Rehearser

Rehearser is an application for aiding in the reading of research papers.

(Image includes text from the "Demo Paper" [1])

Usage

To use the application, the only requirement is Docker and Docker Compose.

To run the server, execute the command docker-compose up -d in the root directory.

Once the server is running, you can navigate the application by going to localhost:8000. Note, the applicaiton needs ports 8000 (used by http-server) and 5000 (used by flask). If they are used elsewhere, the application will not run.

Current Features

Scrape a research paper to extract the narrational text.
Convert scraped text to audio with segmented text-audio pairs for the original text.
Provide a minimalistic front end for uploading documents and downloading text, and viewing the text-aligned audio with minimal playback controls.

Technical Deatils

The application uses a few key components:

GROBID - The current library for parsing research papers.
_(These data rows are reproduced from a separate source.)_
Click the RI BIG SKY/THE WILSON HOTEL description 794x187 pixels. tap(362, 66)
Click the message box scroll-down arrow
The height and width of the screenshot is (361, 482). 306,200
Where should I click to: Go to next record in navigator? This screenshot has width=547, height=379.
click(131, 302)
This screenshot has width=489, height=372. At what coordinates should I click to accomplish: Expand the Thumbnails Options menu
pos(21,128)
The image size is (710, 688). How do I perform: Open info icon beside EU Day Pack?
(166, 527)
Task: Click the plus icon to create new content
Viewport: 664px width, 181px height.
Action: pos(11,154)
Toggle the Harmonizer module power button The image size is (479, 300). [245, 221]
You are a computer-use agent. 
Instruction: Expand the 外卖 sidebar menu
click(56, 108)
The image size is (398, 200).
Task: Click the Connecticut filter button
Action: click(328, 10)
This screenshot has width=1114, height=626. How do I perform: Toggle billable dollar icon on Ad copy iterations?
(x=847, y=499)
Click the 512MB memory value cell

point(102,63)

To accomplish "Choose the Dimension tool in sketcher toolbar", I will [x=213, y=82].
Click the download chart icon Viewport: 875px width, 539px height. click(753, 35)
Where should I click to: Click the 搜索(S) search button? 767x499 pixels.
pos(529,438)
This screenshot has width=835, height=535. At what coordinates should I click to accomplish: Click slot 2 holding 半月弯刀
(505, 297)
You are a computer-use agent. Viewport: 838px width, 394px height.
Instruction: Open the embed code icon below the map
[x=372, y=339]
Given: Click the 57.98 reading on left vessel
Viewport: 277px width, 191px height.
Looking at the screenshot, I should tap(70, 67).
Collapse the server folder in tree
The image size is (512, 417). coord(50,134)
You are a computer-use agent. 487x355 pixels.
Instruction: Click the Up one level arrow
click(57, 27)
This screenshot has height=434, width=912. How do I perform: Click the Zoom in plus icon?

Docker Compose starts a GROBID docker image which PDFs are sent to for extraction into XML.
BeautifulSoup - Used for parsing the XML generated by GROBID to find the parts of the research paper which are most relevant.
ESPNet - Framework used for executing TTS functionality in python, currently used to convert text chunks into audio files.
ljspeech_fastspeech2 - A FastSpeech2 model trained on the ljspeech dataset, the model used for speech conversion.
PyTorch - Machine learning framework responsible for running the ESPNet models.
nltk - Natural language processing framework necessary for grapheme to phoneme conversion in TTS.
Flask - API Framework used to host endpoints in python.
SQLite3 - Lightweight database used to store meta information and proessing status on uploaded papers.
Celery - Asynchronous task queue that is used to queue paper processing requests and run them asyncronously.
Redis - In memory data store that is used to store tasks for Celery workers.
http-server - Static HTTP server used for serving frontend applicaiton.

Disclaimer

This tool is still in early iterations. Please exercise caution with use.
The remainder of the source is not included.